Lek felt inspired by Greenaway’s ability to channel his own creative experiences into the movie. “Greenaway trained as a painter and turns perspective itself into an observational weapon about patronage and control,” Lek said. He noted that if you “strip away the English period setting,” the film becomes a cutting “satire of art-making that still feels uncannily true to today.”
Eva Hesse, 2016
Directed by Marcie Begleiter
Recommended by Kennedy Yanko
Sans II, 1968
Eva Hesse
San Francisco Museum of Modern Art (SFMOMA)
American artist Kennedy Yanko chose Eva Hesse (2016), a documentary about the eponymous sculptor. Directed by California-based artist Marcie Begleiter, the film celebrates Hesse’s groundbreaking contribution to sculpture in the 1960s: The German American artist used latex, fiberglass, and plastics to put a deeply embodied, feminist spin on the minimalist work of her era. Yanko noted that Begleiter “offers an intimate view into the mind and life of one of the most influential artists of our time.”
“In a cultural moment where the market often dominates conversations, this film reminds us of the irreplaceable value of the artist’s voice and vision,” Yanko told Artsy. “Through Hesse’s diaries, personal reflections, and incisive observations of the world around her, we witness not just an artist at work, but a mind deeply engaged with culture itself.” Yanko believes the film is “profoundly illuminating” for anyone seeking a deeper understanding of the contemporary art world.

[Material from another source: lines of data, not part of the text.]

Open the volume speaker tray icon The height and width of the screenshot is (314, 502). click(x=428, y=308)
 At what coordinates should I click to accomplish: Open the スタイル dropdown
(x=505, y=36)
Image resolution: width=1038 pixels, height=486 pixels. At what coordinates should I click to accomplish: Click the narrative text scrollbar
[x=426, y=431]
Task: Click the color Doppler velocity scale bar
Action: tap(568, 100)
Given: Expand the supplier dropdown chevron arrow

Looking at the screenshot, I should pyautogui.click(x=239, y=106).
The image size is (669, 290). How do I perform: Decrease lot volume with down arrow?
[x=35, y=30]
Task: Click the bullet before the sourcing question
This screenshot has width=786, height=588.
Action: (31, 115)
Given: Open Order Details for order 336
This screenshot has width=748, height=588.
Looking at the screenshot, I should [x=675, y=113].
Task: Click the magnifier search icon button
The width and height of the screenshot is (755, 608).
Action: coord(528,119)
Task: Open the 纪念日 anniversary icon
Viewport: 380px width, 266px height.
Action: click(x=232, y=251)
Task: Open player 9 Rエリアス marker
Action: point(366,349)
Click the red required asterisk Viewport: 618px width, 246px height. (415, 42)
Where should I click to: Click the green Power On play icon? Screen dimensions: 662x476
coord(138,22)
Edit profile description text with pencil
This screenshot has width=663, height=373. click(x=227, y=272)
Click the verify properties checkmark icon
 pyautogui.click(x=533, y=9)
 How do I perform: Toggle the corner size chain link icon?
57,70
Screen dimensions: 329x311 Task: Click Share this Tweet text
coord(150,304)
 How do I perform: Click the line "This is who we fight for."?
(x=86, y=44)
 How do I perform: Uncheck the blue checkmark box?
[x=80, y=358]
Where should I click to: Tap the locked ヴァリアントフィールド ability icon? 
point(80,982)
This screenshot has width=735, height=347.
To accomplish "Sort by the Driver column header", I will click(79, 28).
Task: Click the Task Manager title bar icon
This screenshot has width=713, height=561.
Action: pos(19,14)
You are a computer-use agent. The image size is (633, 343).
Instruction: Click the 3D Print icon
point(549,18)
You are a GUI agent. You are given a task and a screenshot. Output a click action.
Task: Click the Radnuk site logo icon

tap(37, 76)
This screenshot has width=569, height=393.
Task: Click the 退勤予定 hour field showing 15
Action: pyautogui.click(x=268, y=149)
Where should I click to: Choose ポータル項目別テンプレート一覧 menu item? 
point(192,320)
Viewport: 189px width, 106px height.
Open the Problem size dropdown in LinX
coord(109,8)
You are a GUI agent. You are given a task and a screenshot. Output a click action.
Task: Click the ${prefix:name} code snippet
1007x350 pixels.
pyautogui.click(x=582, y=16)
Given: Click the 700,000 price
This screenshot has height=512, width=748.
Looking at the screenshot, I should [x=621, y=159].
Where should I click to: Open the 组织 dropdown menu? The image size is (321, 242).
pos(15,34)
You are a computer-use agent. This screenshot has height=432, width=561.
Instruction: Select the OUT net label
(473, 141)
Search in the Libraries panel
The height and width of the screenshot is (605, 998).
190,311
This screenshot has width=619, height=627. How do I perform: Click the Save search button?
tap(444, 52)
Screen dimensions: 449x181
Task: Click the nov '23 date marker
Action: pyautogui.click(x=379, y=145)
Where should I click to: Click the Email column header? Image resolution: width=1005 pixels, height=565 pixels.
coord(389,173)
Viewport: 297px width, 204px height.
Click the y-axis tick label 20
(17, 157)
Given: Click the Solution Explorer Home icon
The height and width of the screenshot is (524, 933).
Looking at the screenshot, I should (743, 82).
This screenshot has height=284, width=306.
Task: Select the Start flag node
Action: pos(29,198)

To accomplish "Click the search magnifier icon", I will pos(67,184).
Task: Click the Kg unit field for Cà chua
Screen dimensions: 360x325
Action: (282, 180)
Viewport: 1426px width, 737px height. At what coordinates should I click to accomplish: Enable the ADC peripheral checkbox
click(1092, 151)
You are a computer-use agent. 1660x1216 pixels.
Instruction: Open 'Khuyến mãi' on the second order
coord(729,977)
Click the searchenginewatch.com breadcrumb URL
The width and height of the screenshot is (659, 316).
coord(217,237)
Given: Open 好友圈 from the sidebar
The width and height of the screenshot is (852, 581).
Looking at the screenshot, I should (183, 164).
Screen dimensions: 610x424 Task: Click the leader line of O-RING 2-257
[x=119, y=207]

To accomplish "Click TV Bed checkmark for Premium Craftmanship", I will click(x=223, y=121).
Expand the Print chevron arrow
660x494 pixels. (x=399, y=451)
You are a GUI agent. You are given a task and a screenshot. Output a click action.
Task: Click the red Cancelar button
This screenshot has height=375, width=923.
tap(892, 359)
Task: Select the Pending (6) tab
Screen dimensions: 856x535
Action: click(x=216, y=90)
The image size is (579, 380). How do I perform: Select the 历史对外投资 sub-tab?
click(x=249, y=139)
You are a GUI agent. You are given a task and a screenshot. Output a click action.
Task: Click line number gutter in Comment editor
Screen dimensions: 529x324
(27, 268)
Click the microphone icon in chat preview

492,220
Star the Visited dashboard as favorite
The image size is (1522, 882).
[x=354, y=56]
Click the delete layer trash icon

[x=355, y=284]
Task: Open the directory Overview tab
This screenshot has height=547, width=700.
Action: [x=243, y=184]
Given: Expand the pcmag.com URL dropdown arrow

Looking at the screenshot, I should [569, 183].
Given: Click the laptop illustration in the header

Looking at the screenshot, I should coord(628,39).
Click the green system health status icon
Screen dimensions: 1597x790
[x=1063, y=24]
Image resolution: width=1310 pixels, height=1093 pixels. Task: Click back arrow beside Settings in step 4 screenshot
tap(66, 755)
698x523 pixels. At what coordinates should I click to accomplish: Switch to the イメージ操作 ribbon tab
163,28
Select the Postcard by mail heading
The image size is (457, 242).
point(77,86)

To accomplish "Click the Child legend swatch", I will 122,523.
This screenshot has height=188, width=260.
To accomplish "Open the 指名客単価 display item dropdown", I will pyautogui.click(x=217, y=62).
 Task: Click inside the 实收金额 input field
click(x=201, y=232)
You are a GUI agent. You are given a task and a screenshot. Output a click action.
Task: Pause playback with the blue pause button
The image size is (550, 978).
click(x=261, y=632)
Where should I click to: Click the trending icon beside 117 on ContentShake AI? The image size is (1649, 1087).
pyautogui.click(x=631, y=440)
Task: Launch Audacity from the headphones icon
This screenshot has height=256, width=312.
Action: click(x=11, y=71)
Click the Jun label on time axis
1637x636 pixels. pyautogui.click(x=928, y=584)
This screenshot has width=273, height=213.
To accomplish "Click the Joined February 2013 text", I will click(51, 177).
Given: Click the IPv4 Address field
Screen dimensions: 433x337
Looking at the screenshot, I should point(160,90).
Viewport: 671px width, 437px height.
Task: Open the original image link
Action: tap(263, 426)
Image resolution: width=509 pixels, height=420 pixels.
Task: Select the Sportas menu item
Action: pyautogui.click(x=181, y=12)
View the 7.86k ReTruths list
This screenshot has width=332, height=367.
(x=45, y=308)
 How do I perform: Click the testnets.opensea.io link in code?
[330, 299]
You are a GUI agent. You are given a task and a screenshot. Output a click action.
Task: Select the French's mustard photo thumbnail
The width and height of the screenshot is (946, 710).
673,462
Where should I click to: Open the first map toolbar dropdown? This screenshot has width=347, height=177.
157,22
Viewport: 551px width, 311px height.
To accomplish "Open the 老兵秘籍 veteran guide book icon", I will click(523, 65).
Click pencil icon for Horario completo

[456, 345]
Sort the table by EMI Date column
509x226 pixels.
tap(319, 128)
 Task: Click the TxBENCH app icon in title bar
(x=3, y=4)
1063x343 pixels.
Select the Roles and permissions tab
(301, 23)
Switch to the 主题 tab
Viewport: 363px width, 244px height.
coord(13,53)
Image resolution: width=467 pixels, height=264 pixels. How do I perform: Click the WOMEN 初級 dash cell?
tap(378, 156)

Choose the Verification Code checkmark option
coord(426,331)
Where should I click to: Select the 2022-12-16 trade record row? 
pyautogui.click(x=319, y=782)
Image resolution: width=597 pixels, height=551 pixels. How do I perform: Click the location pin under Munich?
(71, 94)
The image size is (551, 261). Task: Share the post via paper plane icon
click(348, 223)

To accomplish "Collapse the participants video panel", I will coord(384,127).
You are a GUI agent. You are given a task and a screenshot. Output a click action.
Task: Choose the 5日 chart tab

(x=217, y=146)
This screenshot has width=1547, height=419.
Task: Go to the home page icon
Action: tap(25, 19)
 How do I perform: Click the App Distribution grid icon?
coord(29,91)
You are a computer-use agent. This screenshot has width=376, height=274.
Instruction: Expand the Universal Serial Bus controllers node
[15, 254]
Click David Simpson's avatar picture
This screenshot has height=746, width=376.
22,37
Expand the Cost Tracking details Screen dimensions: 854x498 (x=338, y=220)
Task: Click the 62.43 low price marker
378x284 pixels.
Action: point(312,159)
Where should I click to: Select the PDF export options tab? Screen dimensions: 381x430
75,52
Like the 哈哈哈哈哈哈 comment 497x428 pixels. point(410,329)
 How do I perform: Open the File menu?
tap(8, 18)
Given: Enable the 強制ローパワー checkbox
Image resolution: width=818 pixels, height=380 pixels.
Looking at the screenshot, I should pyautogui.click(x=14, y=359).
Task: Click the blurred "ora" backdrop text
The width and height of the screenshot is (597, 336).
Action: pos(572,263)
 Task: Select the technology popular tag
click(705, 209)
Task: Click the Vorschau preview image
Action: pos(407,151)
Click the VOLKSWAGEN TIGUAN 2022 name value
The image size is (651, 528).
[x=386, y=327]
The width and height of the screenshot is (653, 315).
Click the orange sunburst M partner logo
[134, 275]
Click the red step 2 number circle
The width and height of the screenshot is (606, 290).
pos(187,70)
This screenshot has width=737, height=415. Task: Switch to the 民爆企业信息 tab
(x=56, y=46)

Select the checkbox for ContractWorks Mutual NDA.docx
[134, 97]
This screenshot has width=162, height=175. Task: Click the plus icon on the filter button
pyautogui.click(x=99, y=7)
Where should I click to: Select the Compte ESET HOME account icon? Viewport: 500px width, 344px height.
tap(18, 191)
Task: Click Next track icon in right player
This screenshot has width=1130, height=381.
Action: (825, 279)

Art School Confidential, 2006
Directed by Terry Zwigoff
Recommended by Peggy Leboeuf, senior partner at Perrotin
Peggy Leboeuf, a New York–based senior partner at Perrotin, recently rewatched Terry Zwigoff’s Art School Confidential (2006). She’d forgotten “just how much of a hidden masterpiece it is,” she told Artsy. The narrative feature follows Jerome, a student who enrolls in art school among a cast of crazy professors (one played by John Malkovich) and delusional peers. “It’s one of those films that completely skewers the art world while also somehow being totally in love with it,” she continued.
Before Art School Confidential, Zwigoff was best known for Crumb (1994), his unflinching documentary about the underground cartoonist R. Crumb. That same fascination with creative dysfunction runs beneath Art School Confidential, an adaptation of a Daniel Clowes comic. Leboeuf warns that the film “might not be everyone’s cup of tea, but if you’ve ever studied art, lived around artists, or dipped even a toe into the gallery scene, you will absolutely recognize these characters.” This acidic view of the art world and its delusions “really captures the twisted, beautiful contradiction that is trying to ‘make it’ in the creative world.”
The Photograph, 2020
Directed by Stella Meghie
Recommended by J.J. Anderson, Los Angeles–based filmmaker
Los Angeles–based director J.J. Anderson—known for Positive Space (2020), a short film following four Black women curators—recommended The Photograph (2020). This rom-com by Canadian filmmaker Stella Meghie follows Mae (Issa Rae), the daughter of a famous photographer, as she dives into the complex life of her mother, Christina Eames (Chanté Adams). “This gentle love story is an intimate testimony of a photographer’s compulsive need to self-express, as well as the generational ripple effects of such expression,” Anderson told Artsy. Meghie highlights “the emotional labor Eames underwent to manifest a sense of autonomy through her work for the sake of herself and her lineage.”
Anderson connected with the film on a personal level. It reflects, she said, the lives of many art professionals she knows “whose work becomes an extension of themselves, their ancestors, and their descendants.” The director believes that The Photograph serves as a “necessary reminder of art’s existence, impact, and urgency” beyond its institutional and market value.